[Source records Boundary: Start]

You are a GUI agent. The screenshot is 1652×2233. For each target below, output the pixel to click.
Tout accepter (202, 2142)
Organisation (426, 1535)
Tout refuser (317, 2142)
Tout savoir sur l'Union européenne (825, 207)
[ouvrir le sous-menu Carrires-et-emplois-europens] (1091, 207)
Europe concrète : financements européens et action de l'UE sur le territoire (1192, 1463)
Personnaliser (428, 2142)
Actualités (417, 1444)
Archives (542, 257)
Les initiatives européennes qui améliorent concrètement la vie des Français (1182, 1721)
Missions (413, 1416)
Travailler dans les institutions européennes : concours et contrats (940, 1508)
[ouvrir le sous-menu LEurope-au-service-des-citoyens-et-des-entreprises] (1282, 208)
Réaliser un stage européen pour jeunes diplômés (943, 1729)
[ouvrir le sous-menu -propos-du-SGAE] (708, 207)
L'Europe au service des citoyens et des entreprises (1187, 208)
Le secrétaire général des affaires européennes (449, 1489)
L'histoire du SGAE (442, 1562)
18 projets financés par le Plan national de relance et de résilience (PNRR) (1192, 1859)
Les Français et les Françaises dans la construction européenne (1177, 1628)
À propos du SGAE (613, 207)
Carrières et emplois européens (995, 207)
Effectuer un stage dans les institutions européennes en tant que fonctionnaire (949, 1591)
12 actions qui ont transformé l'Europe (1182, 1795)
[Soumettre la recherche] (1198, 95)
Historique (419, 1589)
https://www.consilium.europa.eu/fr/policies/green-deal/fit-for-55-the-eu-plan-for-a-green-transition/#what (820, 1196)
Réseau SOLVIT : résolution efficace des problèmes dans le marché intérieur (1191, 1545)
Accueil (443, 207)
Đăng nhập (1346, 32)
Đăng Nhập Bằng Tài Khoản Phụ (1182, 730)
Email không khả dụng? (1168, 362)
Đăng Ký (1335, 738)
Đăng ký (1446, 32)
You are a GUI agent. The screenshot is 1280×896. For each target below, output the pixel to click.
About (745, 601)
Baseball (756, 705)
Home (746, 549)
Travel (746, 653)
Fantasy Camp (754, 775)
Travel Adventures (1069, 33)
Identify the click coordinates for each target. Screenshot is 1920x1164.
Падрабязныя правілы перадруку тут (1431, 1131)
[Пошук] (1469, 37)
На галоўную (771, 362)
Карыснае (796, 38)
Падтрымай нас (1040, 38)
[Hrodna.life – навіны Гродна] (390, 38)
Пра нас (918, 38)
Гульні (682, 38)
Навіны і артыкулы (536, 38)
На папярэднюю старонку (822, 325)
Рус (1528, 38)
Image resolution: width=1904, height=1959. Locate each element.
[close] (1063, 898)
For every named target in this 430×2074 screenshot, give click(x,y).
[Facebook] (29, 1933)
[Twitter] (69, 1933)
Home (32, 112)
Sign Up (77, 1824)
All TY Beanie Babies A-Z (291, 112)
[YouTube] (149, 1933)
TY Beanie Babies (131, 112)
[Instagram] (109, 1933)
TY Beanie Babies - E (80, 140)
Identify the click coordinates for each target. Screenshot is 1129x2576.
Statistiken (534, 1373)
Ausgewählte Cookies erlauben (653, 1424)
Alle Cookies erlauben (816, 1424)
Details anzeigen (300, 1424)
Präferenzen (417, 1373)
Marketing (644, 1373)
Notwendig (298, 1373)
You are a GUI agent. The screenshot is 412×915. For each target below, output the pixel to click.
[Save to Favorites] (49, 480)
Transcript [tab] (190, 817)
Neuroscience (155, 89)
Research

[Source records Boundary: End]

▶ What this task involves: Which lines in the data hold the string "Français"? Copy each of them.

▶ Reply to the task:
Les initiatives européennes qui améliorent concrètement la vie des Français (1182, 1721)
Les Français et les Françaises dans la construction européenne (1177, 1628)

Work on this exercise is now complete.